* What is required
The full set of entries below, restated word for word and stripped of images, is the expected result.

START Input data

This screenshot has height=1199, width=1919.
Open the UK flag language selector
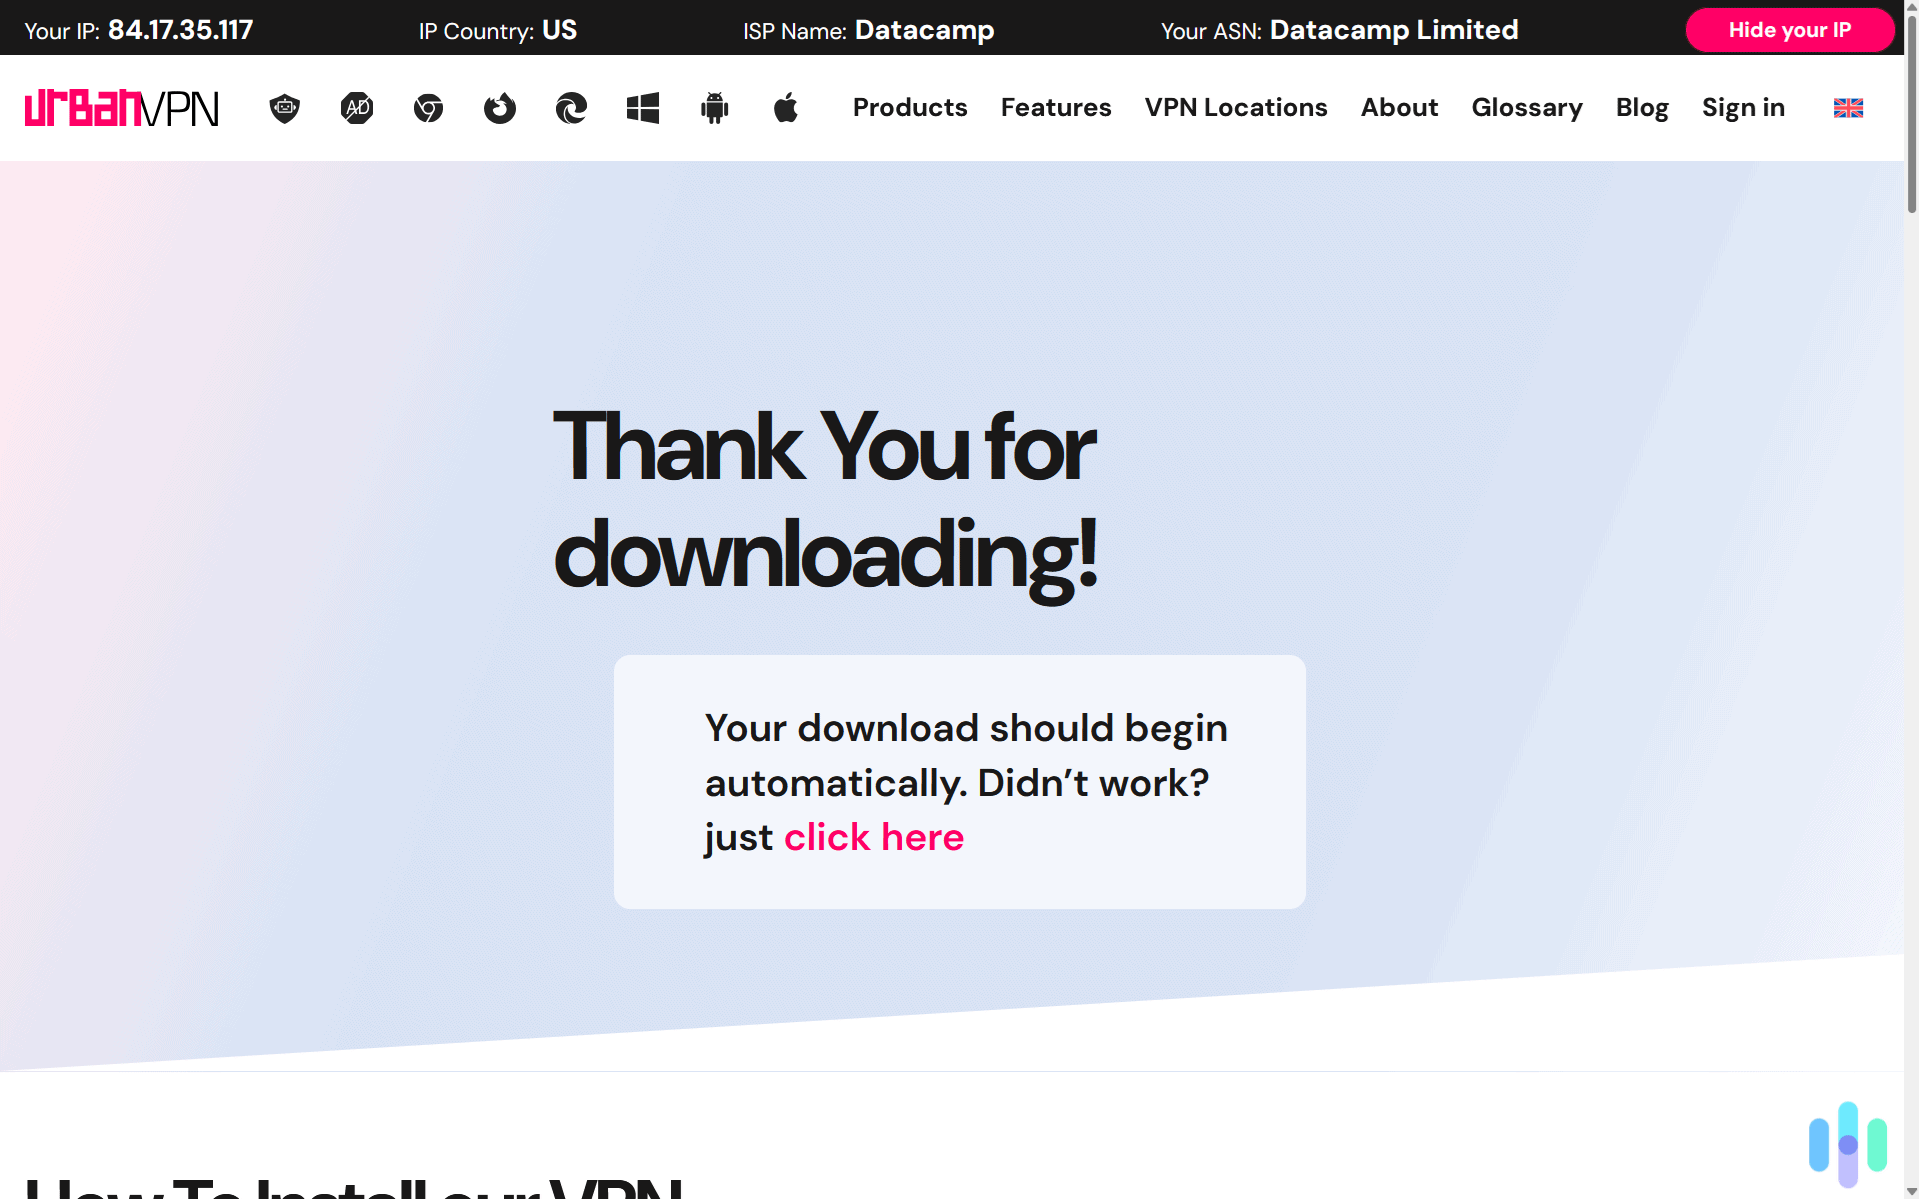click(1847, 108)
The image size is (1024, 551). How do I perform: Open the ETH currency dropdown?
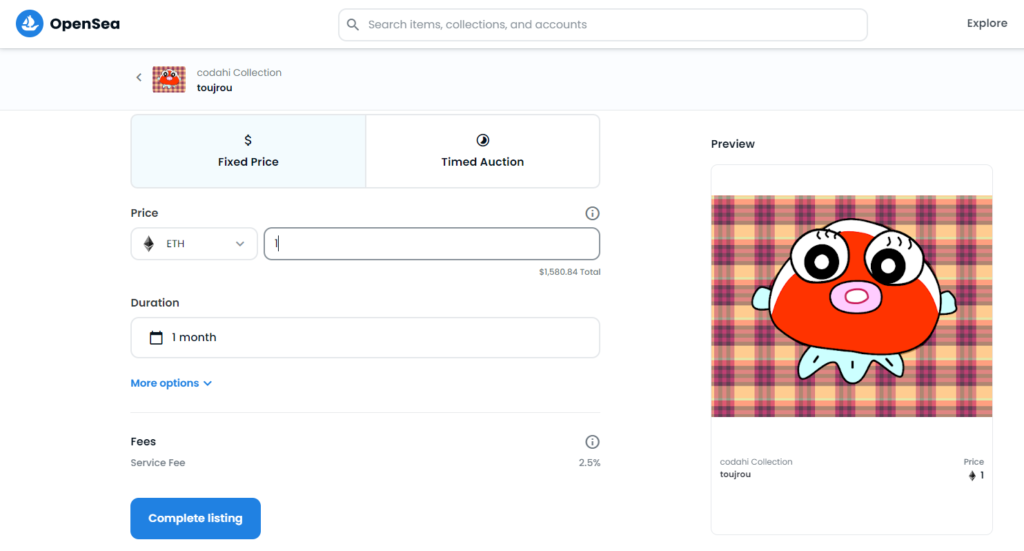(194, 244)
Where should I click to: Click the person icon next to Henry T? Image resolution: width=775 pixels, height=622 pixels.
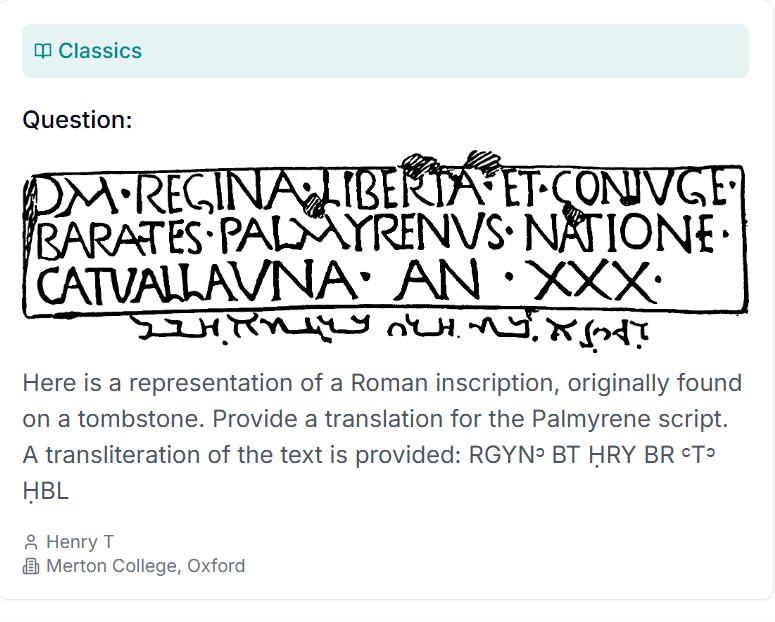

END Input data

* Answer section
This screenshot has height=1199, width=1919.
Open the UK flag language selector
click(1847, 108)
The image size is (1024, 551). How do I perform: Open the ETH currency dropdown?
(194, 244)
Where should I click to: Click the person icon next to Henry T? Image resolution: width=775 pixels, height=622 pixels.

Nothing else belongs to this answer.